1. FastMCP + contextweaver routing

Goal. Load a tool list from a FastMCP server, convert it into a contextweaver Catalog, build a bounded-choice routing graph, and route user queries to the most relevant tool.

Use this when: you front N upstream MCP servers via FastMCP composition and you need an LLM-friendly shortlist instead of dumping every tool into the prompt.

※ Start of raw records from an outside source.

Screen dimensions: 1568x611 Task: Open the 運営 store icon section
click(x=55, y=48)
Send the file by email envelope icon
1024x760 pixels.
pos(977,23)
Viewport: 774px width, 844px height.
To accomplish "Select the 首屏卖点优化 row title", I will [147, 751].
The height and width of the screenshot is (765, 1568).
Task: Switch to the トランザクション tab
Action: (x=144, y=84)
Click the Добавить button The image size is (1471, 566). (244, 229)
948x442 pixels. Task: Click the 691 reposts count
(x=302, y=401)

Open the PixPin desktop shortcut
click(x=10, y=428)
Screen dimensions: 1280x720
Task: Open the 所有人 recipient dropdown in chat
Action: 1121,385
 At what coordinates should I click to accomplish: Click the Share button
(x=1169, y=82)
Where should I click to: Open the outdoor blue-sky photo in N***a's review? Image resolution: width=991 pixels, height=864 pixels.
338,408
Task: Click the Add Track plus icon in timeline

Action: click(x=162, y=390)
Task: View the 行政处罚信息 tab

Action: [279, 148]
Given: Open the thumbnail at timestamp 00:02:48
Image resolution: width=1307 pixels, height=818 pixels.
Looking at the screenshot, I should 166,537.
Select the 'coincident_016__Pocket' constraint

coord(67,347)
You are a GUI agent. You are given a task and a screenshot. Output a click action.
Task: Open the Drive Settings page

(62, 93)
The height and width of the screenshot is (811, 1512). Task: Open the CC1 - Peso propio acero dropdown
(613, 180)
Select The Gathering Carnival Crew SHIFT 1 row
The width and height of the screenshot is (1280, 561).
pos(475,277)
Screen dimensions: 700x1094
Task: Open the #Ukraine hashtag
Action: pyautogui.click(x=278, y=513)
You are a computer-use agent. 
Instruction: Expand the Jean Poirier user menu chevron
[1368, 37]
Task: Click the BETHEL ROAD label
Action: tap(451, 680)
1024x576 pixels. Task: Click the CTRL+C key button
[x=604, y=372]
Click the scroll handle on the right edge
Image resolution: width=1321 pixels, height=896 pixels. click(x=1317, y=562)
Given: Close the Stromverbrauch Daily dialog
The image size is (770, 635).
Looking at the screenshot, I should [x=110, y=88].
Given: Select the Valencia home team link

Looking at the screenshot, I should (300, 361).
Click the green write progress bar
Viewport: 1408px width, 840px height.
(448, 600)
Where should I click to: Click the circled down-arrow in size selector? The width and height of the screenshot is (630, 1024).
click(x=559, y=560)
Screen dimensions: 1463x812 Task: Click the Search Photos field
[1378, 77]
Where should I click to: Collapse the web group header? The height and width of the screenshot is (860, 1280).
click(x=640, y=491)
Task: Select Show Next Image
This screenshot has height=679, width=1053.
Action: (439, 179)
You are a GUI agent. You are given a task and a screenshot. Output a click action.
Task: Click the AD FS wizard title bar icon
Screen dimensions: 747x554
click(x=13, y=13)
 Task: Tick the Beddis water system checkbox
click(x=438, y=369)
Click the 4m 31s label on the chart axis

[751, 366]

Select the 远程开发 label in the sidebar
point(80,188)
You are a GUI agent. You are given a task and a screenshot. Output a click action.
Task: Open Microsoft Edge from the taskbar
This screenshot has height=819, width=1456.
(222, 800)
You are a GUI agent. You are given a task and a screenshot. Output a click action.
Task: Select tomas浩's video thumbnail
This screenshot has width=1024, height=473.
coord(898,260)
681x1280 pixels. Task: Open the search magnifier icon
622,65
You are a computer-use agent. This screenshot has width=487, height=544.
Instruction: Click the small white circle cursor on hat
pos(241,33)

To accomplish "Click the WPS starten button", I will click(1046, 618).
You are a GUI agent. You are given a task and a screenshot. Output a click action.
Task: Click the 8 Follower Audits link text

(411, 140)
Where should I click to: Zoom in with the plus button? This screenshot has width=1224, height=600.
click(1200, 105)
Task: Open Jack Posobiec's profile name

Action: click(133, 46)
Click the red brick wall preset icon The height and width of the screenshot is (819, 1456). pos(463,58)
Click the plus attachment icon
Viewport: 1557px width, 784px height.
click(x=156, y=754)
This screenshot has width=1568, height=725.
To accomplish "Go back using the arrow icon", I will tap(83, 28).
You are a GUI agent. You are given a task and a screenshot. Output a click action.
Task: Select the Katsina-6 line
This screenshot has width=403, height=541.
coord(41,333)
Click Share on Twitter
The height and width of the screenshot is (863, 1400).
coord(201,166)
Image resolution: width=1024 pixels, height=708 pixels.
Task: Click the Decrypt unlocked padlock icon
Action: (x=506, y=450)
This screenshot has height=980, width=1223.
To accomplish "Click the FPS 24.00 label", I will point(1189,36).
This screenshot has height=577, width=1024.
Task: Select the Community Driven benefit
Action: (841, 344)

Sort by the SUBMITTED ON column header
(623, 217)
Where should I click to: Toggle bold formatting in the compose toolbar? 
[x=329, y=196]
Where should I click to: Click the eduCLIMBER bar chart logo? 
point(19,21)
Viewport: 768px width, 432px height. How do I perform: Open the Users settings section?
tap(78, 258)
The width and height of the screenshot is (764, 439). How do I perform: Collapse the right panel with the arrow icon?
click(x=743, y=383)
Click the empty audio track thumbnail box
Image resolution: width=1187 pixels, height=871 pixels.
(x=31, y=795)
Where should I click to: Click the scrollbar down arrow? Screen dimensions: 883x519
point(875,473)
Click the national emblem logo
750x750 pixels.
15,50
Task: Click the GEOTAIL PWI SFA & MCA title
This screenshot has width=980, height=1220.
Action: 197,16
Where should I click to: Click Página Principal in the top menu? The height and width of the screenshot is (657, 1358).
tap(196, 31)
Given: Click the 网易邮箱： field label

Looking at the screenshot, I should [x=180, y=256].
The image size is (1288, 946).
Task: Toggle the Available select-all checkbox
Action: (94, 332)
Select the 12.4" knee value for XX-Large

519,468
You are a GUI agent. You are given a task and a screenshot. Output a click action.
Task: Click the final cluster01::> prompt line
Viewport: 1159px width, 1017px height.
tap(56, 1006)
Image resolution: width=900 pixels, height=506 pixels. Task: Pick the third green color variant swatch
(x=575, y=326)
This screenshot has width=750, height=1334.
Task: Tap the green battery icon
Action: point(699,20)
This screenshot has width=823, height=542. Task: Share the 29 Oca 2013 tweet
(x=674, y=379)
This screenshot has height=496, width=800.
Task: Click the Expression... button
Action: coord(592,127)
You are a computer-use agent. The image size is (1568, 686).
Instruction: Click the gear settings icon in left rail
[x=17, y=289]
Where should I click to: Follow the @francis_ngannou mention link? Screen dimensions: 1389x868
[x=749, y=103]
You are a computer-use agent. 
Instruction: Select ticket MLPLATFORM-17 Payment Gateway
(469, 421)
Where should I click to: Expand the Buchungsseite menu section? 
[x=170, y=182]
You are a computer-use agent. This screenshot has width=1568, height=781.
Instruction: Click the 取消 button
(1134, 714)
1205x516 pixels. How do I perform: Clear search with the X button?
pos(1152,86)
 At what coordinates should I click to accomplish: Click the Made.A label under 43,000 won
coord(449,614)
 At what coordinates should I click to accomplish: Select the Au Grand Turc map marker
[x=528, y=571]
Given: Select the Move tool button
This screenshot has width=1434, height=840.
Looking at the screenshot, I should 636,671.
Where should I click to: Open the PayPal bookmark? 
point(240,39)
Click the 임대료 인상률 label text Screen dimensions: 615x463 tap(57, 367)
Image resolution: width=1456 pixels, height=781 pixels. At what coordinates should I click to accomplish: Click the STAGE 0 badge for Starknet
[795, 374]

The repo already ships a runnable demo:

python examples/fastmcp_adapter_demo.py

Key pieces (see examples/fastmcp_adapter_demo.py for the full version):

from contextweaver.adapters.fastmcp import fastmcp_tools_to_catalog
from contextweaver.routing.router import Router
from contextweaver.routing.tree import TreeBuilder

# Tool list as it would arrive from a composed FastMCP server.  Use
# load_fastmcp_catalog() instead when you want to discover from a live
# server (requires `pip install 'contextweaver[fastmcp]'`).
FASTMCP_TOOLS = [
    {"name": "github_search_repos", "description": "Search GitHub repositories",
     "annotations": {"readOnlyHint": True}},
    {"name": "github_create_issue", "description": "Open a new GitHub issue"},
    {"name": "slack_send_message", "description": "Send a message to Slack"},
    {"name": "db_query", "description": "Run a read-only SQL query",
     "annotations": {"readOnlyHint": True}},
]

catalog = fastmcp_tools_to_catalog(FASTMCP_TOOLS)
graph = TreeBuilder(max_children=8).build(catalog.all())
router = Router(graph, items=catalog.all(), top_k=2)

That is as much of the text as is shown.